In due anni, oltre 200.000 mercenari provenienti da ogni angolo del mondo sono transitati attraverso la Turchia per fare jihad in Siria. Il MIT – il servizio segreto turco – mise in campo un enorme sistema di traffico di armi e di denaro per alimentare la guerra, finanziato in prevalenza dal Qatar e supervisionato dalla CIA.
Erdoğan ha installato tre campi di addestramento di Al Qaeda sul suo territorio a Şanlıurfa (confine con la Siria), a Osmaniye (a fianco della base NATO di Incirlik) e a Karaman (vicino a Istanbul) dove ha organizzato un’accademia del terrorismo nella tradizione della Scuola delle Americhe [4] [5].
La polizia e la giustizia turca hanno dimostrato che Erdoğan era – così come l’ex vicepresidente statunitense Dick Cheney – un amico personale di Yasin al-Qadi, il «banchiere di Al Qaeda». È in ogni caso così che l’FBI e le Nazioni Unite l’avevano identificato fino a quando non venne rimosso dalla lista internazionale dei terroristi nell’ottobre 2012. Durante il periodo in cui era ricercato a livello mondiale, Yasin al-Qadi si recava segretamente ad Ankara con aereo privato. Le guardie del corpo di Erdoğan venivano per lui all’aeroporto, non senza disattivare le telecamere di sorveglianza [6].

**Record estratti da una raccolta:**
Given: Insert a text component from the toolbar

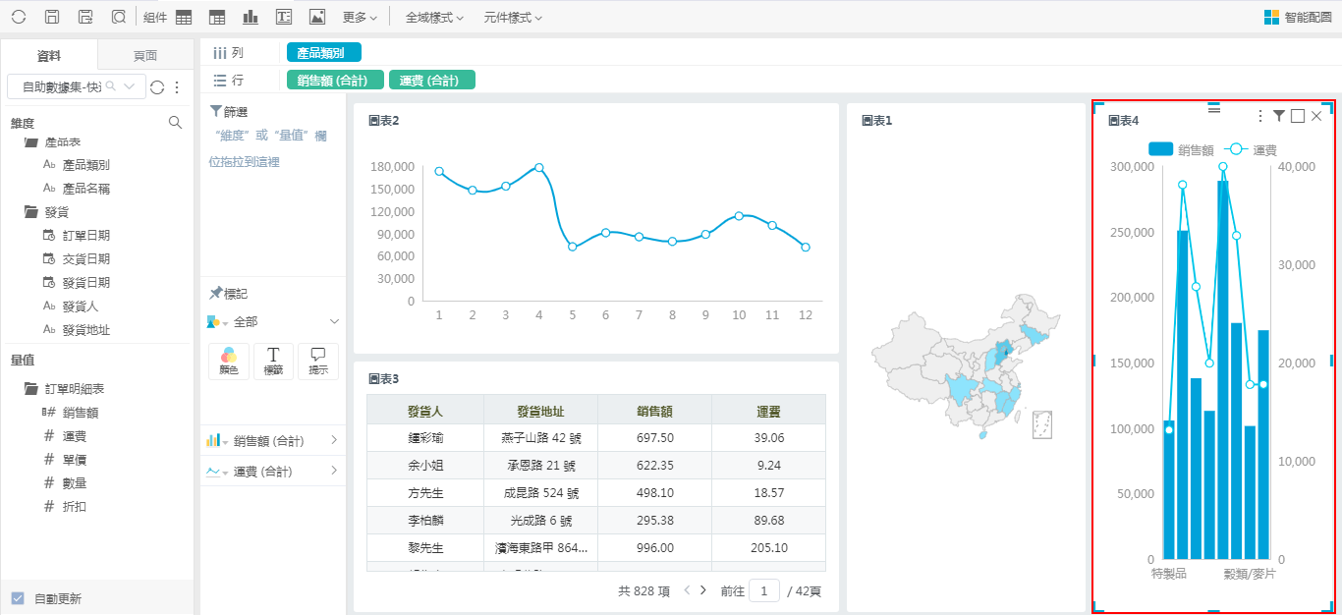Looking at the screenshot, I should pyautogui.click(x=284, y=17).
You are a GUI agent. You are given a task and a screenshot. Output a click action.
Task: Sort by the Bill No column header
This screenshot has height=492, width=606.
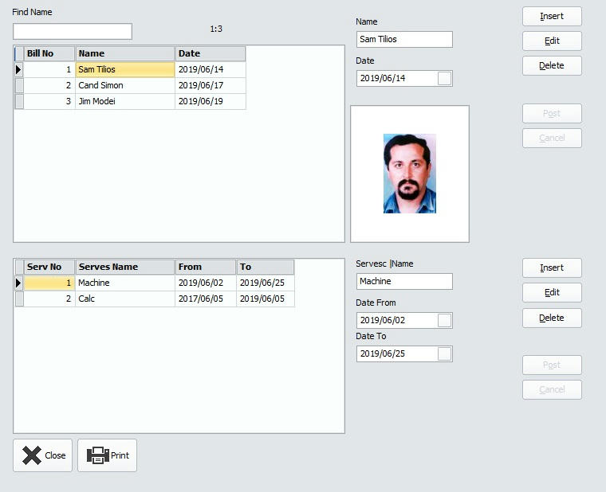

**SERIE DI COMPITI:**
1) Secondo il testo estratto, in quale mese e anno Yasin al-Qadi fu rimosso dalla lista internazionale dei terroristi?
2) Riporta tutte le righe dei record come elenco numerato, tralasciando le righe vuote e le immagini.
I record non hanno alcun legame con il testo estratto.

**RISULTATI PER COMPITO:**
1) Nell'ottobre 2012.

2)
1. Given: Insert a text component from the toolbar
2. Looking at the screenshot, I should pyautogui.click(x=284, y=17).
3. You are a GUI agent. You are given a task and a screenshot. Output a click action.
4. Task: Sort by the Bill No column header
5. This screenshot has height=492, width=606.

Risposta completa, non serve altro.